Whole Genome Sequencing offers many advantages when diagnosing disease. Not only can WGS pinpoint specific mutations that contribute to certain illnesses, but it can also detect variants not detected by traditional molecular genetic tests like WES and targeted sequencing.
Genome sequencing can often bring shocking news for families. If an infant is diagnosed with hemochromatosis, for instance, their parents will face difficult decisions that require genomic sequencing. But overall, genomic sequencing could save lives by helping families plan ahead and take preventive steps against any future diseases that might emerge – potentially saving lives in the form of lifesaving preventative measures before any health complications develop.
Whole genome sequencing provides another significant benefit by its ability to detect copy number variations (CNVs). While existing technologies, like array comparative genomic hybridization (aCGH), can only detect large deletions and duplications, genome sequencing accurately reports all classes of CNVs that exist within an individual’s genome.
Whole genome sequencing can also be used to identify cancer drivers and predict response to treatment, making this approach especially helpful in identifying high-risk patients who might otherwise face unnecessary surgery or chemotherapy treatment.
WGS has also enabled researchers to discover new genetic diseases, such as an extremely rare form of leukemia. Such discoveries would not have been possible without advances in genomic technologies and whole genome sequence data being made readily available.
Though whole genome sequencing (WGS) can be an extremely valuable diagnostic tool, its main use in clinical applications is limited to screening for certain disorders. Therefore, results of WGS tests will only indicate whether someone has one of these genetic diseases if their genes have been associated with said disorder.
What is the Cost of Whole Genome Sequencing?

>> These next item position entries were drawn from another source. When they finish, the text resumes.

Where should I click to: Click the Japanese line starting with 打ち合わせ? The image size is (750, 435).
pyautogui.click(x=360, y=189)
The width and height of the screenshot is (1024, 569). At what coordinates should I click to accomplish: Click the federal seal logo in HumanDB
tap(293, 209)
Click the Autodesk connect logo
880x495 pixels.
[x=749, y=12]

Long considered prohibitively expensive for widespread clinical implementation, genome sequencing costs have long been seen as one of the main impediments to implementation of this technology. Whole genome sequencing provides the most thorough method to analyze genetics and can shed light on one’s risk for diseases like cancer, heart disease and autoimmune conditions.
For the initial human genome sequence, it cost $3 billion and took several international institutes and hundreds of researchers 13 years. Since then, however, technological advances have made genome sequencing much less expensive; by 2010 high-throughput next generation sequencing could be done for $100,000 per genome – this amount should decrease even further as advances from companies like Illumina, BGI and PacBio enable this price point to decrease to $200 by 2024.

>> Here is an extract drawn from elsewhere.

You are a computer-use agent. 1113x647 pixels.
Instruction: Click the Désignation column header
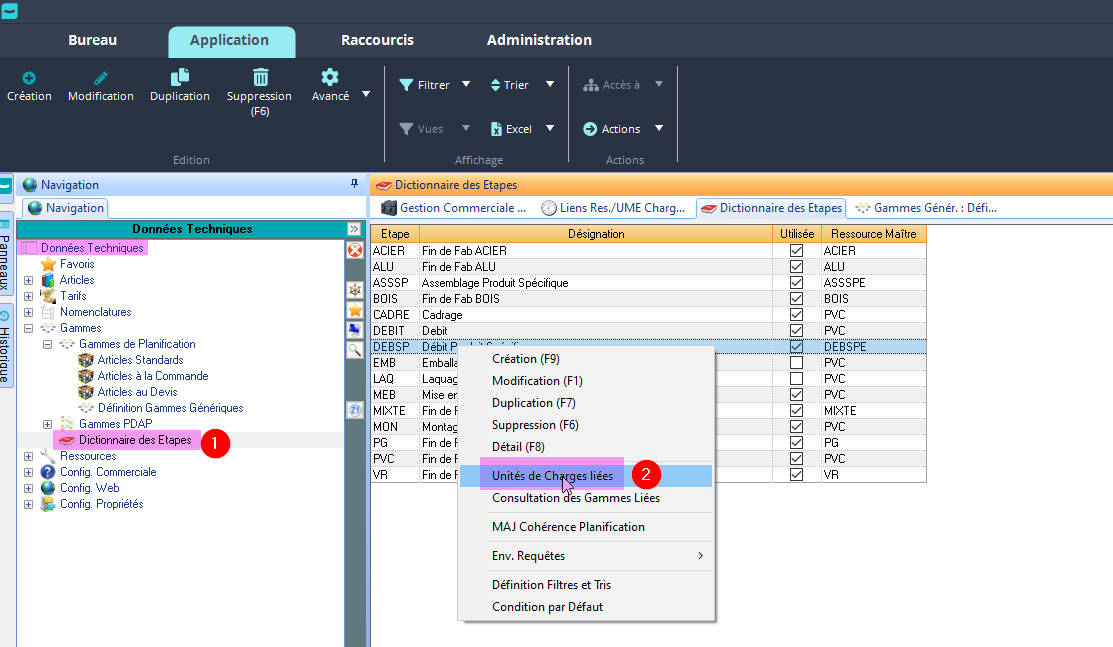(595, 234)
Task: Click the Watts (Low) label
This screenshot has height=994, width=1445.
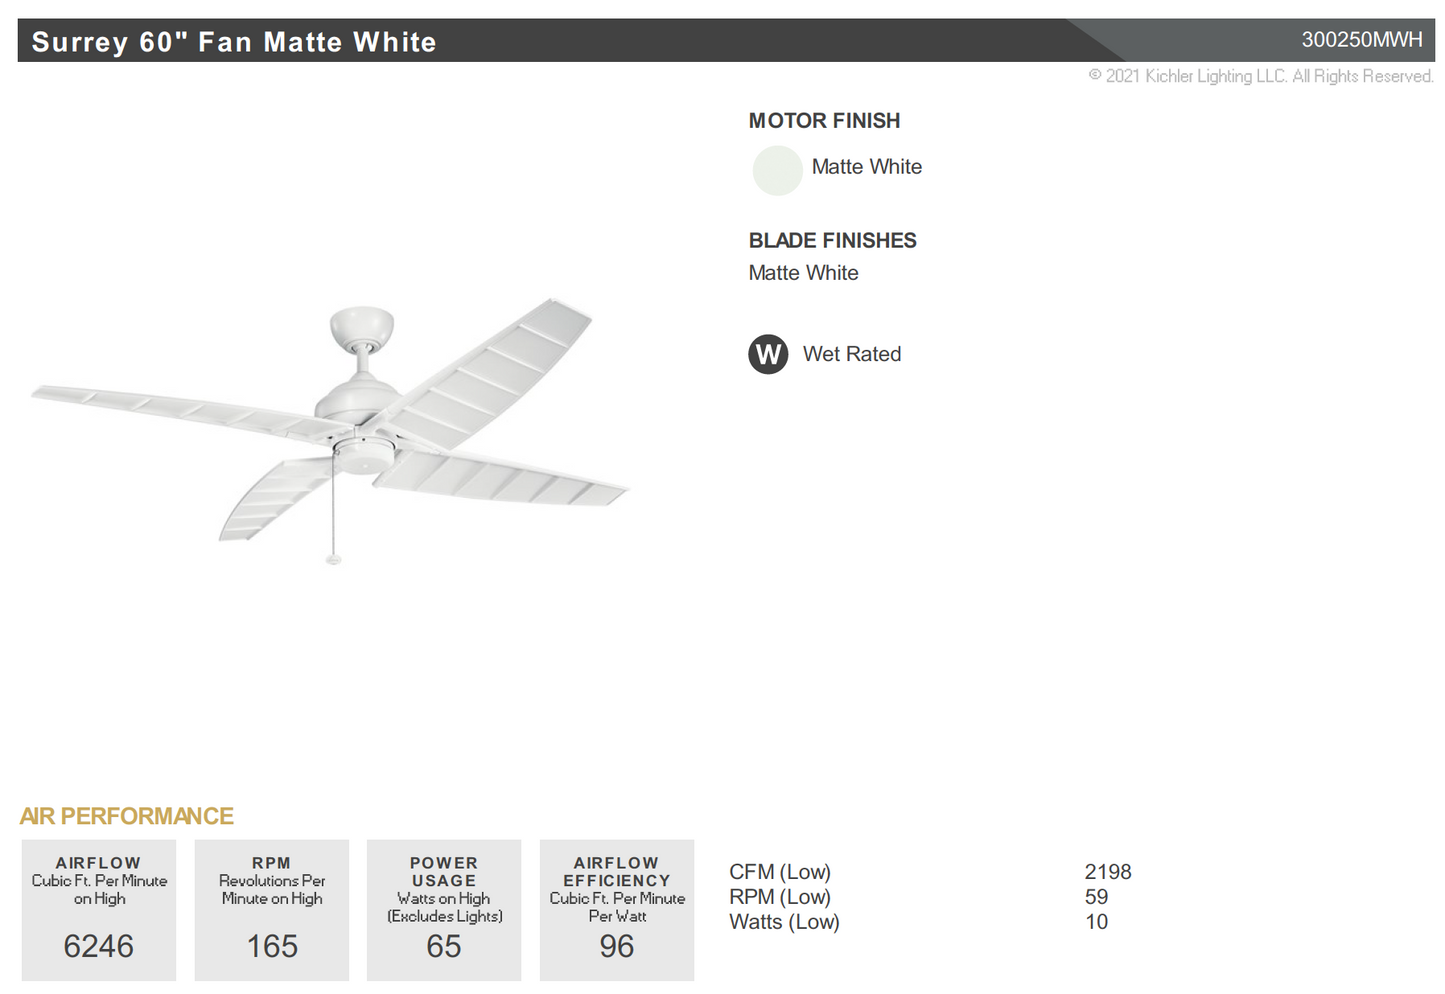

WGS technology’s low costs have opened the way to medical applications that would not have been possible or cost-effective with older technologies, such as archived and analyzed WGS data for an individual patient over their lifespan, saving both time and money on repeated tests while providing invaluable medical insights.
CDC scientists can use WGS technology to quickly and accurately gather results that help prevent the spread of infectious disease and improve public health outcomes, such as pinpointing foodborne illness outbreaks by identifying genes responsible for resistance.

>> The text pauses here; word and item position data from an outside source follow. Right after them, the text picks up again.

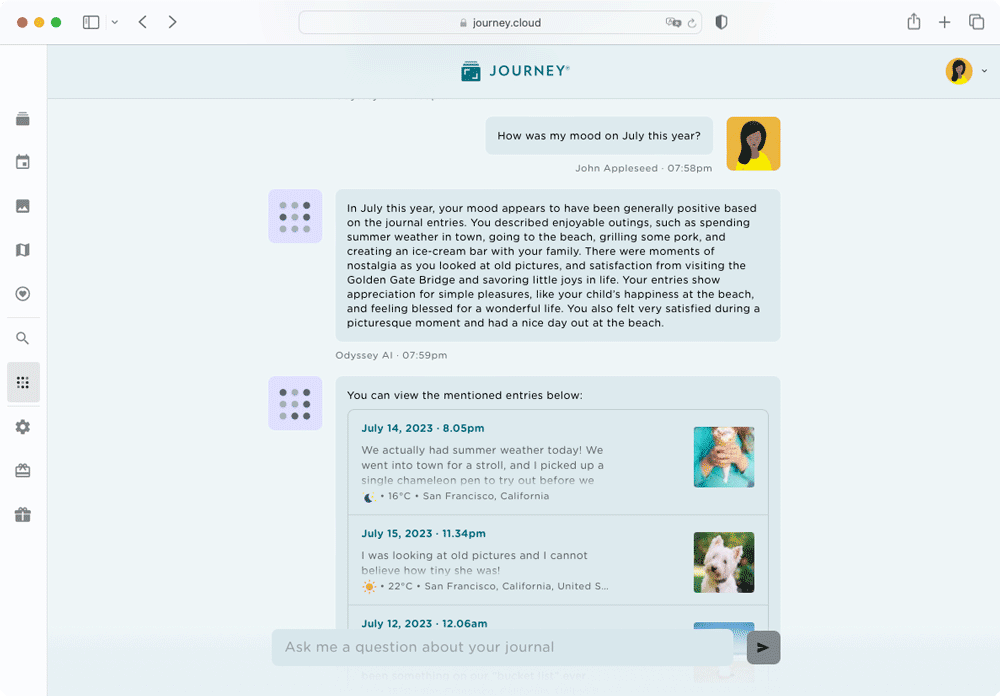The height and width of the screenshot is (696, 1000).
Task: Expand the profile account dropdown
Action: pyautogui.click(x=984, y=71)
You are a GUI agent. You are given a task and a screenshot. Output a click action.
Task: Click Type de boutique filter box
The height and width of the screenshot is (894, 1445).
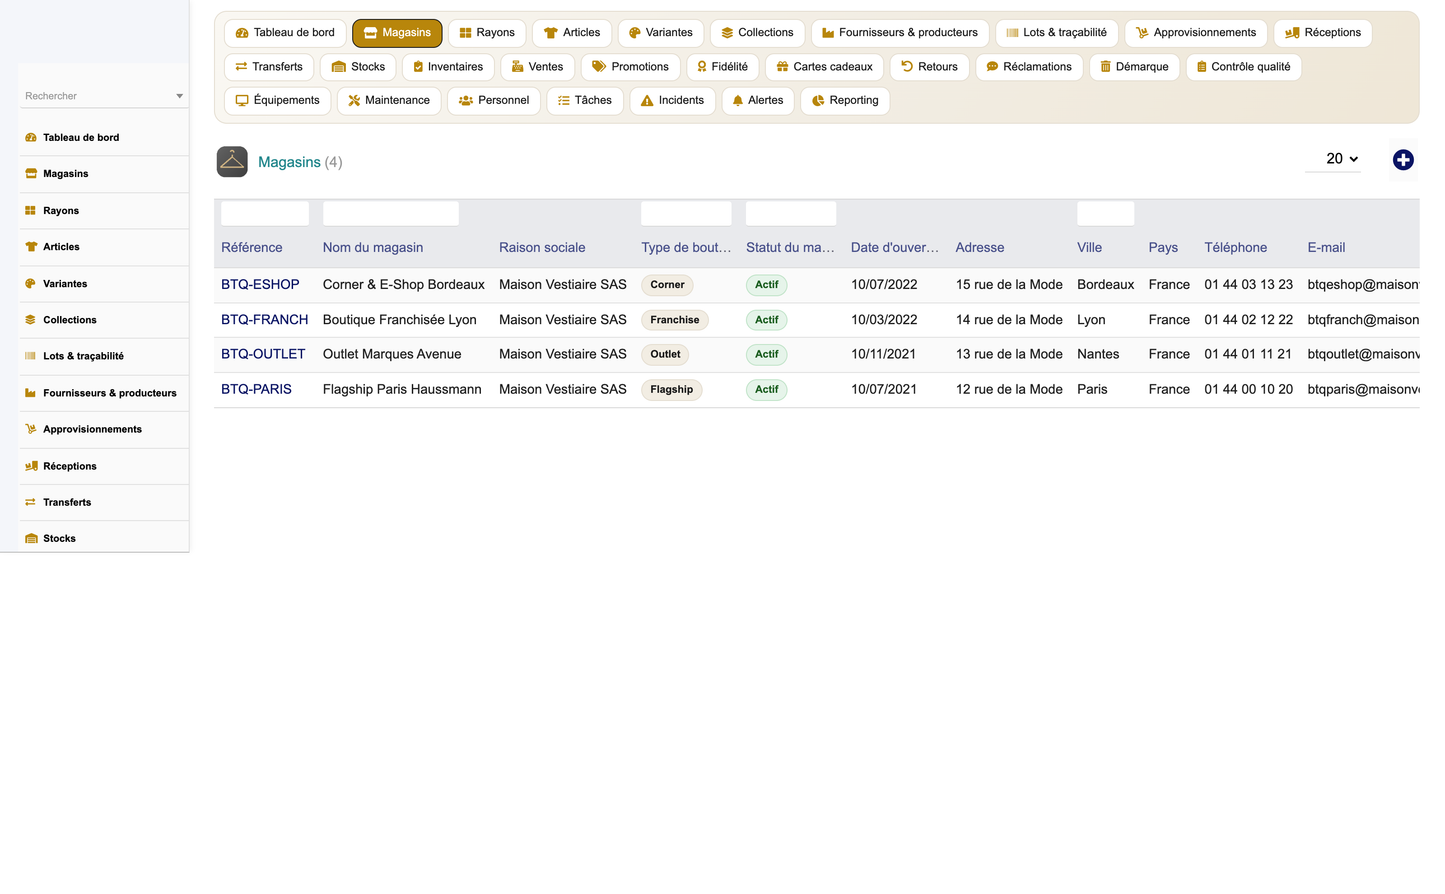point(686,213)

As genomics evolves, one chart has become ubiquitous within industry slide decks: that from the National Human Genome Research Institute displaying how genome sequencing costs decreased dramatically between 2001 and 2022 – due in large part to technological advancements like modern high-throughput sequencing methods which have proven superior to Sanger sequencing methods.
Given the exponential expansion of computing power, Moore’s Law seems to be holding true when applied to sequencing costs as well. He predicts that every two years the number of transistors on microprocessors doubles; similarly it seems true for sequencing costs as well.